Secondly, the system of School Inspectors, also relied upon by the Government, did not refer to any obligation on Inspectors to inquire into or monitor a teacher’s treatment of children, their task principally being to supervise and report on the quality of teaching and academic performance. While the Inspector assigned to Ms O’Keeffe’s school in Dunderrow had made six visits from 1969 to 1973, no complaint had ever been made to him about LH.
Indeed, no complaint about LH’s activities had been made to a State authority until 1995, after LH had retired. The Court considered that any system of detection and reporting which allowed over 400 incidents of abuse by LH to occur over such a long period had to be considered to be ineffective. Adequate action taken on the 1971 complaint could reasonably have been expected to avoid Ms O’Keeffe being abused two years later by the same teacher in the same school.
In sum, in Ms O’Keeffe’s case, the consequences of a lack of protection from abuse had been the failure by the non-State Manager to act on prior complaints of sexual abuse by LH, Ms O’Keeffe’s later abuse by LH and, more broadly, the prolonged and serious sexual misconduct by LH against numerous other students in that same National School.

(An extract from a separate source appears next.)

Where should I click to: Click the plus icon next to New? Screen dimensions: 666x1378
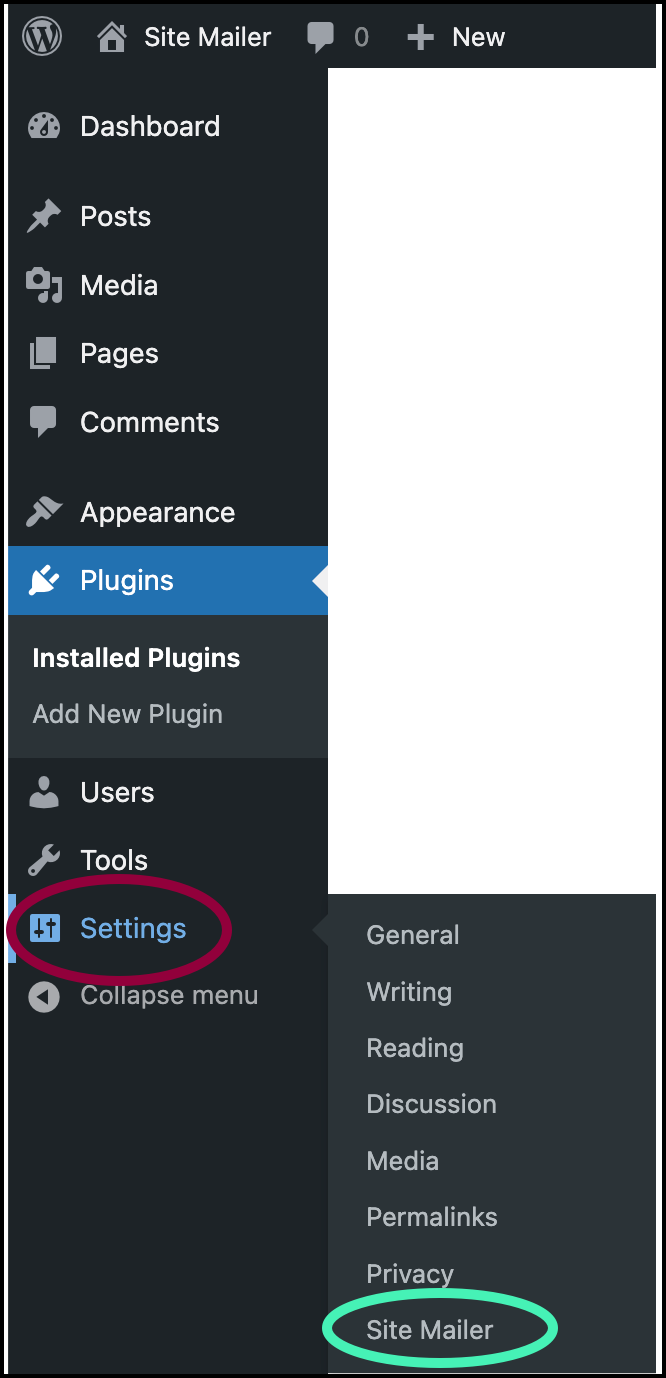421,38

Therefore, the Irish State had failed to meet its obligation to protect Ms O’Keeffe from the sexual abuse to which she had been subjected in 1973 whilst a pupil in Dunderrow National School, in violation of Article 3.
Article 3 (investigation)
As soon as a complaint about sexual abuse by LH of a child from Dunderrow National School was made to the police in 1995, an investigation was opened during which Ms O’Keeffe had been given the opportunity to make a statement. The investigation resulted in LH being charged on numerous counts concerning sexual abuse, convicted and imprisoned. Ms O’Keeffe had not taken issue with the fact that LH was allowed to plead guilty to representative charges or with his sentence. Therefore, the Court found that there had been no violation of Article 3 as regards the investigation into complaints of sexual abuse at Ms O’Keeffe’s school.
Article 13 (recognition at national level of the failure to protect Ms O’Keeffe from abuse) in conjunction with Article 3
The Court considered that it had not been shown that any of the national remedies on which the Government had relied (the State’s vicarious liability, a claim against the State in direct negligence or a constitutional tort claim) had been effective as regards Ms O’Keeffe’s complaint about the failure to protect her from abuse. There had therefore been a violation of Article 13.

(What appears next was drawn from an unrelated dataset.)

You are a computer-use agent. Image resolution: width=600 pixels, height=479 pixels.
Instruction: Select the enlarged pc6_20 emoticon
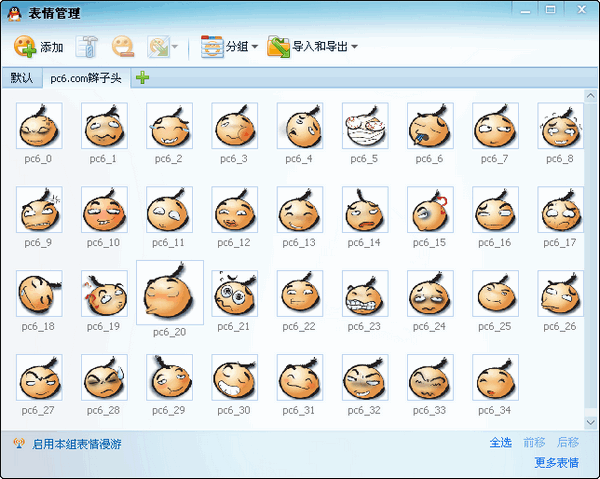pos(170,294)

The Court held that the complaints under Article 8, Article 2 of Protocol No. 1 and Article 14 did not give rise to any issues separate to those already examined.
Article 41 (just satisfaction)
The Court held, by eleven votes to six, that Ireland was to pay Ms O’Keeffe € 30,000 euros in respect of pecuniary and non-pecuniary damage and € 85,000 for costs and expenses.
Judge Ziemele expressed a concurring opinion; Judges Zupančič, Gyulumyan, Kalaydjieva, de Gaetano and Wojtyczek expressed a joint partly dissenting opinion; and, Judge Charleton expressed a dissenting opinion. These opinions are annexed to the judgment.